Work order :: Look through the records below for the line with "[Apri menu] (331, 51)". Return that line and each one after it up to and including the line with "Info utili (82, 689)", exactly.

Raw data ::
***
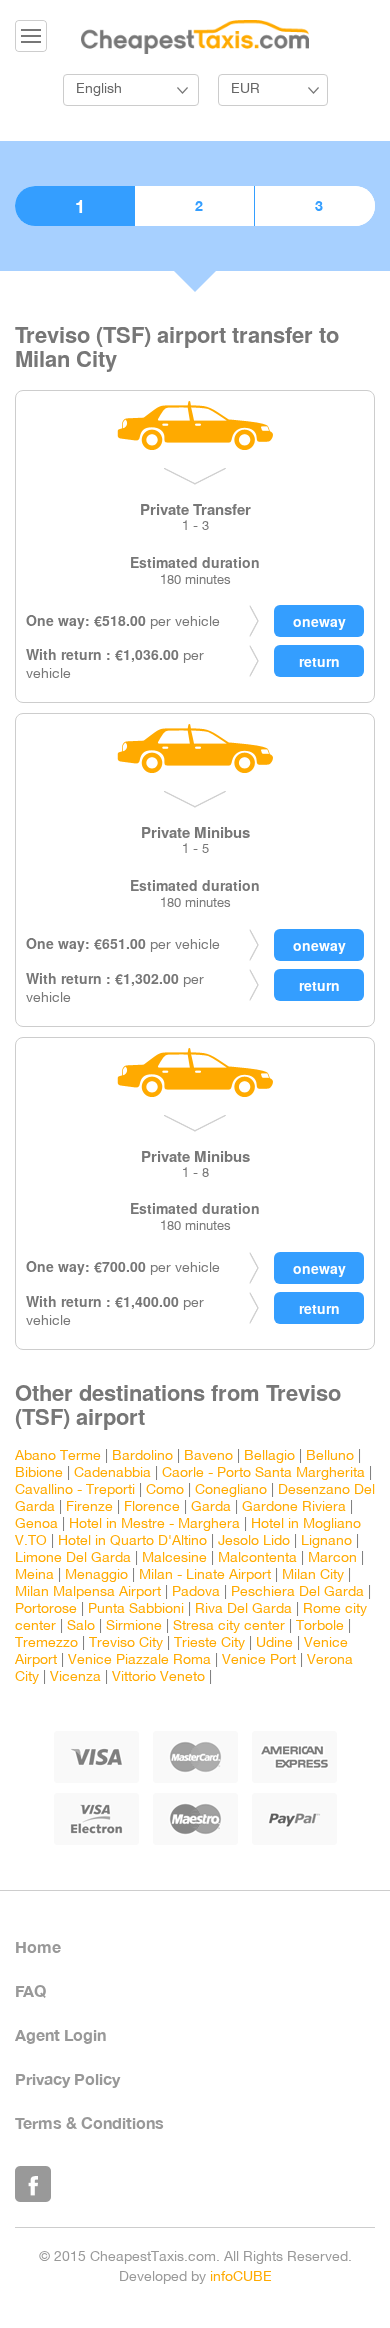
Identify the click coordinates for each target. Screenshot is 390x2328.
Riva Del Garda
***
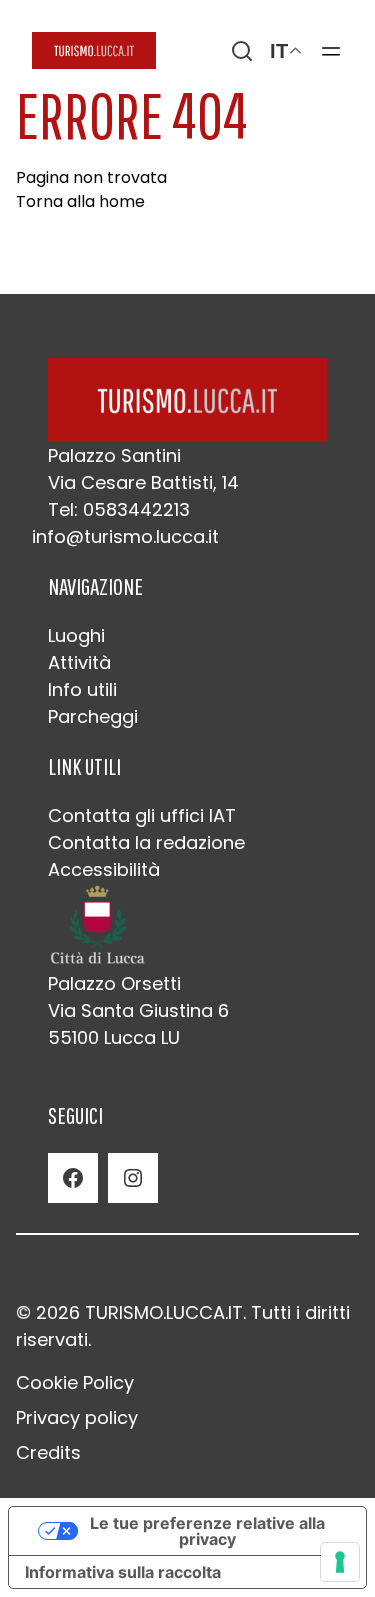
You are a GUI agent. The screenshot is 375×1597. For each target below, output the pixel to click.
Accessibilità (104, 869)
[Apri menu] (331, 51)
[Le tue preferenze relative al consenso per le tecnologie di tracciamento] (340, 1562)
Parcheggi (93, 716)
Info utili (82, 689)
***
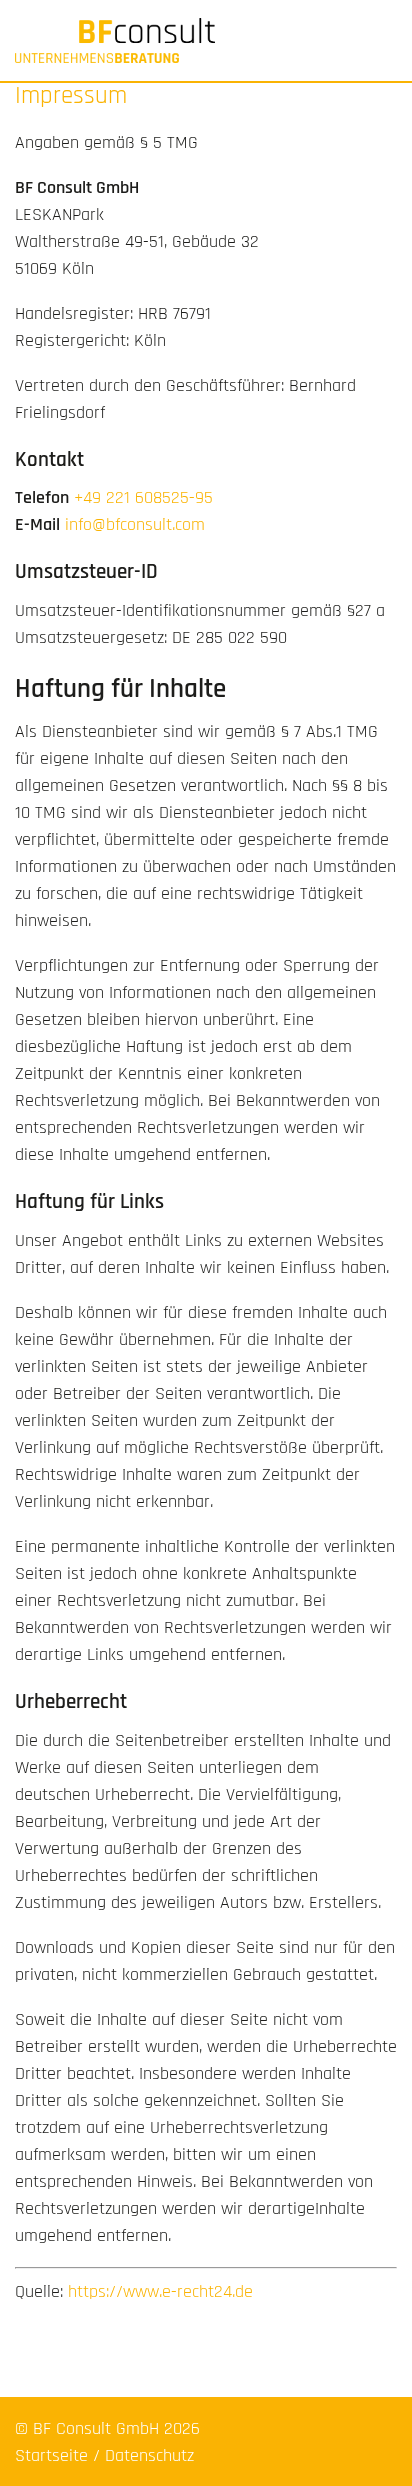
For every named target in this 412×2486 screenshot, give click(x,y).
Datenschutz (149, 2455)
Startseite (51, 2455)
***
Task answer ::
[Apri menu] (331, 51)
[Le tue preferenze relative al consenso per le tecnologie di tracciamento] (340, 1562)
Parcheggi (93, 716)
Info utili (82, 689)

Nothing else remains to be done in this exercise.